DROP COLUMN doesn't remove field from mapping #322

esatterwhite · 2018-12-17T21:33:36Z

ZomboDB version: 10-1.0.0b9
Postgres version: 10.5
Elasticsearch version: 6

Problem Description:

When removing a column from a table, the related field is left in the index mapping in elastic search.
This means you can't drop a column and add it back with a different column type. The only thing that seems to get a round the problem is a full REINDEX.

or add a suffix to the column names.

Is this expected?

The text was updated successfully, but these errors were encountered:

eeeebbbbrrrr · 2018-12-17T21:36:22Z

Yep, this is expected. Elasticsearch doesn't provide a way to remove a field from the index mapping, so there's not really anything ZDB can do.

I suppose this could be better documented by ZDB, but that's about it.

eeeebbbbrrrr · 2018-12-17T21:43:57Z

Also worth nothing that ES doesn't provide a way to rename a field in a mapping either. :(

esatterwhite · 2018-12-17T22:11:32Z

Is it possible to control the order of operations at the ES level?

right now it looks like it drops the index, makes a new one and populates it.
is it possible to make a new index in ES, populate it, and then drop the old one?

eeeebbbbrrrr · 2018-12-17T22:14:46Z

You mean during a REINDEX?

The problem there is that ES doesn't provide a way to rename an index, either. They want you to do that using aliases, and ZDB uses aliases for other reasons.

What's the actual problem we're trying to solve here? Do you have a production workflow where you drop/re-add columns with the same name but different types?

eeeebbbbrrrr · 2018-12-17T22:16:46Z

The problem there is that ES doesn't provide a way to rename an index, either. They want you to do that using aliases, and ZDB uses aliases for other reasons.

Hmm, I guess maybe you could use ES' "reindex" api to do this. I haven't actually used that, but I think it would necessitate a full rewrite of the index.

esatterwhite · 2018-12-17T22:39:55Z

it is basically a user defined schema allowing companies to define a custom table to store data + search through it with full operator support for the appropriate data type. Indexing that is pretty difficult. operator support for date / numeric ranges in json columns is mostly non-existent. But ES makes this pretty easy.

The problem is people tend to change their mind. Or someone tries to add a field that were previously deleted and it is of a different type.

someone add a foo column of text type
removes it a few weeks later
someone else comes a long and adds a foo column with a date type

a full index write under the hood is fine. more the problem is that nothing is really going to work while that is happening because the index is just gone. If zombo stood up a new index before removing the old one - I think we'd be in business.
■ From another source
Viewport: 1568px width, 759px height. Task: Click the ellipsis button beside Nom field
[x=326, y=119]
I can probably get around the type conflicts in general by using a type suffix like foo_text instead of just foo but at some point we'll need to do some kind of maintenance on these, just trying to figure out how that would be possible

You mean during a REINDEX?

yes during a reindex. our manual process in the past for reindexing ES / fixing mappings in the past has been

stand up a new index
apply current template mapping
populate the new index with documents
tag it with the same alias
drop old index

applications queries the alias obviously. our template mapping had a template property of foobar*
and we always queried foobar.

This is basically a REINDEX CONCURRENTLY, which postgres doesn't really support - but is possible with elastic search.
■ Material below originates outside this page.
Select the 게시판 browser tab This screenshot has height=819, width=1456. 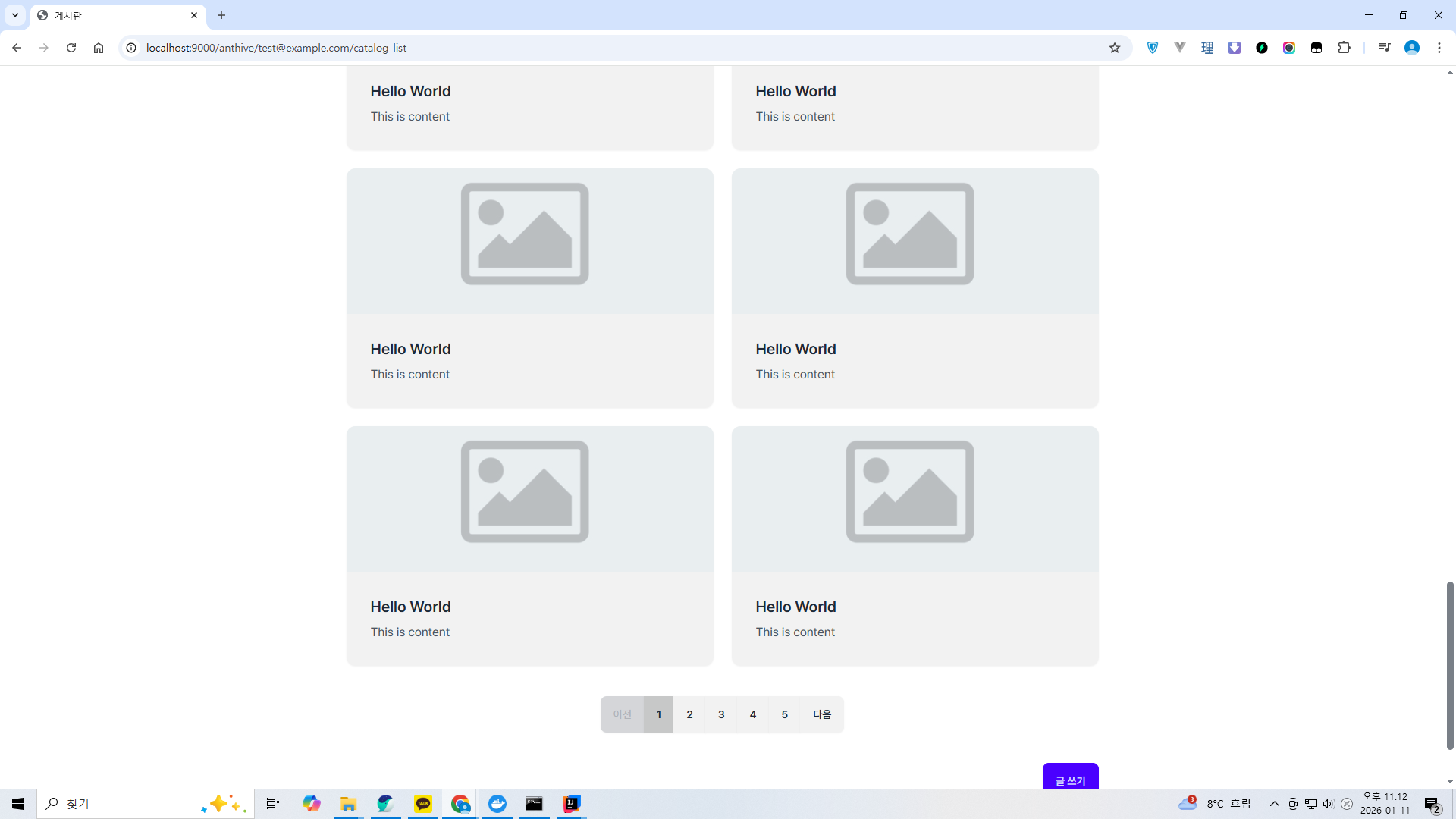click(114, 15)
eeeebbbbrrrr · 2018-12-17T23:01:31Z

Lets look at this example:

create table foo (id text);
insert into foo (id) values (1), (2), (3);
create index idxfoo on foo using zombodb ((foo.*));
alter table foo alter column id type bigint using id::bigint; -- rewrites index

begin;
alter table foo alter column id type text using id::text; -- takes exclusive lock, blocks concurrent reads
commit; -- lock released

This uses ALTER TABLE ALTER COLUMN to change the datatype. In doing so, Postgres is going to rewrite any index over that column, which includes full, covering USING zombodb indices. It does take an AccessExclusiveLock, which blocks concurrent writes, but that's a PG thing, not a ZDB thing.
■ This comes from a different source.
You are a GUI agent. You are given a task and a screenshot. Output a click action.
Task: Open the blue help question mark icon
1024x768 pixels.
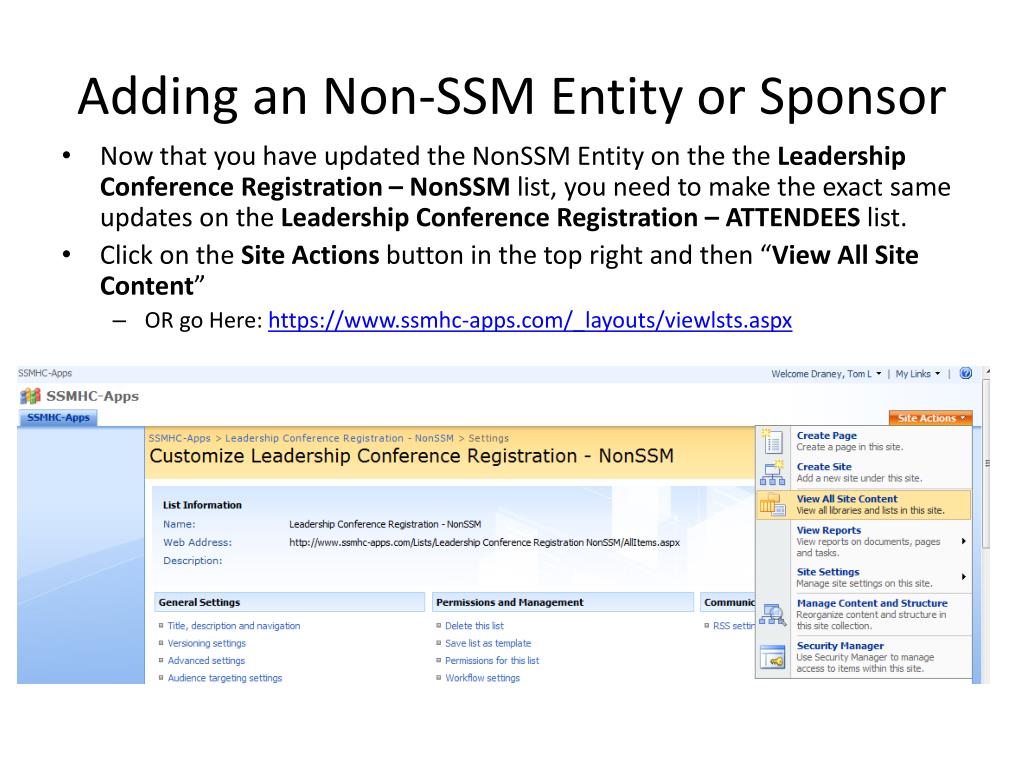(x=965, y=374)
So maybe you can look at doing this pattern for your case of "user decides to change field type". You just need proper conversion functions/casts from type a to type b.

That said, in the case of ALTER TABLE DROP COLUMN, I could teach ZDB to intercept that statement and do the necessary Elasticsearch _reindex API calls to create a new index without that field in the mapping.

ALTER TABLE DROP COLUMN also takes an AccessExclusiveLock, blocking concurrent reads, but right now it's a fairly fast operation. With ZDB intercepting it to rewrite the backing ES index, it would take quite a bit longer.

The same, I suppose, could be done for ALTER TABLE RENAME COLUMN too.

If you're looking for some kind of "REINDEX CONCURRENTLY" feature, that ain't gunna happen from ZDB until it's an actual feature that PG supports first.

Thoughts?

esatterwhite · 2018-12-18T21:43:58Z

Ya that is an idea. There isn't always a clean mapping like going for a number to a timestamp or a timestamp to a boolean for example. That would make sense to end users anyway

After thinking about it, I think I could just use an internal representation for the column names for zombodb to index and use column aliases in the query.

this would minimize the likely hood of conflicts.

I could teach ZDB to intercept that statement and do the necessary Elasticsearch _reindex API calls to create a new index without that field in the mapping

that would be fantastic.

eeeebbbbrrrr · 2018-12-18T21:48:13Z

After thinking about it, I think I could just use an internal representation for the column names for zombodb to index and use column aliases in the query.

Yeah, that's a good idea. Maybe you could use COMMENT ON to store the alias, so at least you can keep that user-defined metadata as part of the actual schema. Then again, it's not like it'd be difficult to track that stuff elsewhere. Just a thought.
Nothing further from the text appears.